Qwen3-Coder for code

response = client.chat.completions.create(
    model="qwen3-coder:32b",
    messages=[{"role": "user", "content": "Write a thread-safe connection pool in Go"}],
)
print(response.choices[0].message.content)

Ollama API

# Qwen 3.5 chat
curl http://localhost:11435/api/chat -d '{
  "model": "qwen3.5",
  "messages": [{"role": "user", "content": "Explain attention mechanisms"}],
  "stream": false
}'

Qwen3-ASR speech-to-text

curl http://localhost:11435/api/transcribe \
  -F "file=@meeting.wav" \
  -F "model=qwen3-asr"

Hardware recommendations

Cross-platform: These are example configurations. Any device (Mac, Linux, Windows) with equivalent RAM works. The fleet router runs on all platforms.
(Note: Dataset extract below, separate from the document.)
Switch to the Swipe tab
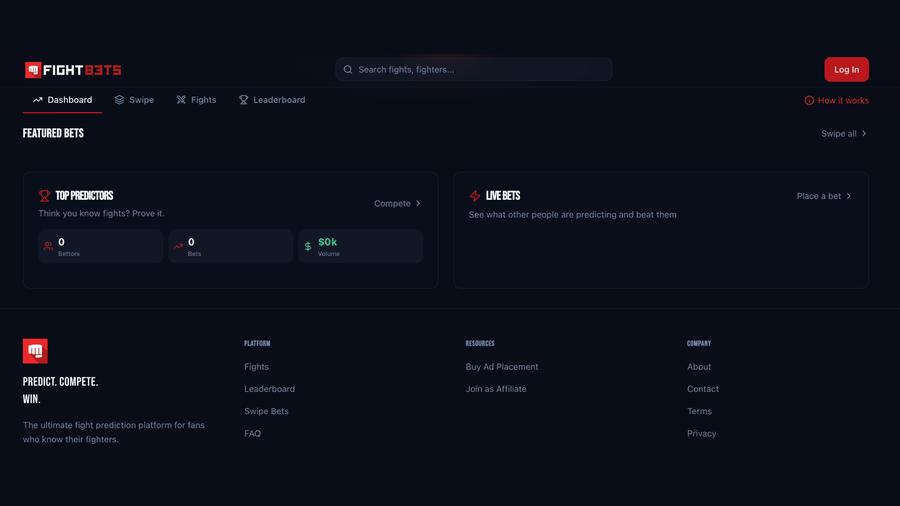 [134, 100]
Device	RAM	Best Qwen model
Mac Mini (16GB)	16GB	`qwen3.5:7b`
Mac Mini (32GB)	32GB	`qwen3.5:14b` or `qwen2.5-coder:32b`
MacBook Pro (64GB)	64GB	`qwen3.5:32b` or `qwen3-coder:32b`
Mac Studio (128GB)	128GB	`qwen3.5` (72B) — full quality
Mac Studio (256GB)	256GB	`qwen3.5` + `qwen3-coder:32b` simultaneously

Why Qwen 3.5 locally

GPT-4o quality — Qwen 3.5 72B matches GPT-4o on MMLU, HumanEval, and MT-Bench
Zero cost — no per-token charges after hardware
Privacy — all data stays on your network
No rate limits — Qwen's cloud API throttles during peak hours. Your hardware doesn't.
Fleet routing — multiple machines share the load

Also available on this fleet

Other LLMs

Llama 3.3, DeepSeek-V3, DeepSeek-R1, Phi 4, Mistral, Gemma 3, Codestral — same endpoint.

Image generation

curl -o image.png http://localhost:11435/api/generate-image \
  -d '{"model": "z-image-turbo", "prompt": "an AI assistant helping with code", "width": 1024, "height": 1024}'

Embeddings

curl http://localhost:11435/api/embed \
  -d '{"model": "nomic-embed-text", "input": "Qwen 3.5 large language model"}'

Monitor

curl -s http://localhost:11435/fleet/status | python3 -m json.tool
curl -s http://localhost:11435/dashboard/api/health | python3 -m json.tool

Dashboard at http://localhost:11435/dashboard.

Full documentation

Contribute

Ollama Herd is open source (MIT):

Star on GitHub — help others run Qwen locally
Open an issue — share your Qwen setup, report bugs
PRs welcome — CLAUDE.md gives AI agents full context. 964 tests, async Python.

Guardrails

Model downloads require explicit user confirmation — Qwen models range from 4GB (7B) to 42GB (72B).
Model deletion requires explicit user confirmation.
Never delete or modify files in ~/.fleet-manager/.
No models are downloaded automatically — all pulls are user-initiated or require opt-in.